Pourquoi avoir titré : GREVE DU SPECTACLE au THEATRE 140?

En signe de protestation contre l'atteinte à la liberté d'expression dont le théâtre a fait l'objet.

Le 15 mars 1972 à 8h45

Jo Dekmine, directeur du Théâtre 140

John Vaccaro, directeur de la troupe américaine "The playhouse of the Ridiculous"

comparaîtront devant le tribunal correctionnel / 21e chambre au Palais de Justice de Bruxelles (Place Poelaert).

Motif de l'accusation :

"Prévenus d'avoir à Schaerbeek, même canton, entre le 19 avril 1971 et le 26 avril 1971, à plusieurs reprises, pour avoir exécuté l'infraction ou coopéré directement à son exécution ou pour avoir par un fait quelconque prêté pour l'exécution une aide telle que sans son assistance le délit n'eut pû être commis, publiquement outragé les moeurs par des actions qui blessent la pudeur (pièces "Heaven Grand in Amber orbit" et "Cockstrong" par le Ridiculous de New York)."

Les faits ou que s'est-il réellement passé?

Du 19 au 24 avril 1971, le Théâtre 140 accueille la Compagnie américaine "Ridiculous" de New York, dirigée par John Vaccaro, dans le cadre de l'action que mènera à travers Schaerbeek le Théâtre 140 avec la collaboration de l'Algol et la Commune de Schaerbeek.

La troupe présentera deux pièces de son répertoire : "Cockstrong" et "Heaven Grand in Amber orbit". Deux spectacles qui dénonçaient la veulerie et l'hypocrisie.

Le vendredi 23 avril, avant dernier jour de la série, à l'issue de la représentation, la police envahissait la salle et la faisait évacuer avec brutalité. Après l'évacuation, les policiers s'emparaient dans les coulisses de divers accessoires et détruisaient les éléments du décor, particulièrement une baudruche géante ayant l'aspect d'un phallus.

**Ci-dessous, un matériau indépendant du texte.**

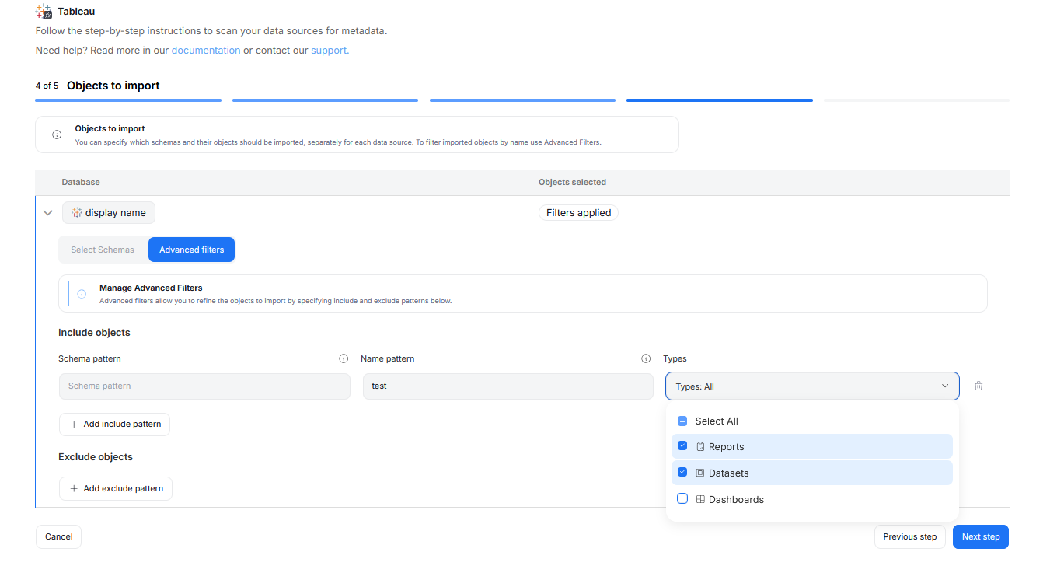Click the Name pattern info icon
Viewport: 1050px width, 573px height.
645,358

Le samedi 24 - le lendemain - le Collège Echevinal de Schaerbeek s'opposait à l'ordre du parquet d'interdire la poursuite des représentations du spectacle. A l'issue d'une séance extraordinaire, le Collège Echevinal déclarait qu'il n'y avait pas lieu d'interdire les représentations. La séance du 24 avril se déroula normalement devant une salle archi-comble, curieuse de voir ce que la justice estime devoir attaquer, le spectacle se déroula normalement, quoi que ce fut la plus mauvaise représentation, les comédiens étant très tendus, s'attendant à une nouvelle provocation policière qui n'eut pas lieu; nous crûmes comprendre qu'ils s'étaient aperçus de leur erreur.

Le lundi 26 avril, dès le coup des 7 heures du matin, le Parquet descendait à l'Hôtel où logeaient les comédiens de la troupe américaine et les embarquait dans des voitures à destination du Palais de Justice. Ils y furent interrogés. On ne relachera la troupe qu'à 13 heures.

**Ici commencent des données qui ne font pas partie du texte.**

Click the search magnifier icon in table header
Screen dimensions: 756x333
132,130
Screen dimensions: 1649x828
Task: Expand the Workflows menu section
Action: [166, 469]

D'autres faits significatifs :

- de nombreux spectateurs qui avaient assisté à la représentation du 23 avril ont signé spontanément une pétition de protestation contre l'intervention du Parquet après la représentation. Ajoutons que certains spectateurs, dont un fonctionnaire du Marché Commun, ayant été bousculé par les agents de la BSR protestèrent. Ce même fonctionnaire se voit aujourd'hui accusé de "rébellion".!

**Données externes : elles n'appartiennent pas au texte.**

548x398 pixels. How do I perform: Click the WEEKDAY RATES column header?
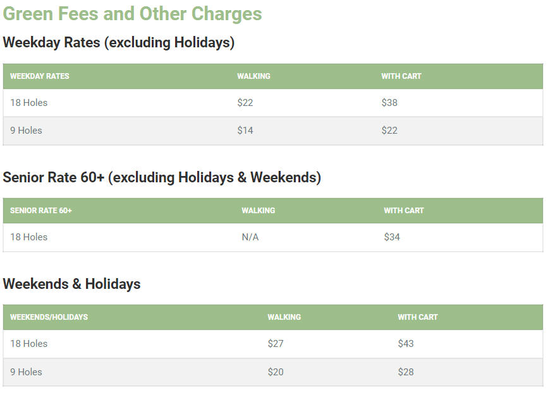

- invitation à la plainte?

Des spectateurs du 140 ont tenu à signaler qu'ils avaient été sollicités par certaines personnes bien intentionnées et en trench-coat à la sortie des représentations du "Ridiculous" pour porter plainte ...

- on a découvert que certains signataires de la plainte déposée - et qui a décidé le Parquet à intervenir - n'avaient pas vu le spectacle!

- les journaux, la radio, la presse française se sont indignés de cette provocation policière. Différentes émissions - radio et TV - ont même évoqué des représentations d'une des troupes représentatives des nouvelles tendances du théâtre actuel aux Etats-Unis.

- dans ce spectacle où aucune poitrine féminine, aucun sexe (les poils de pubis dans les rapports de police sur le spectacle Paradise Now par le Living Theatre semblent être une des premières préoccupations de la police), n'étaient visibles, seuls des accessoires ou des éléments de décor caricaturant cet emblème phallique.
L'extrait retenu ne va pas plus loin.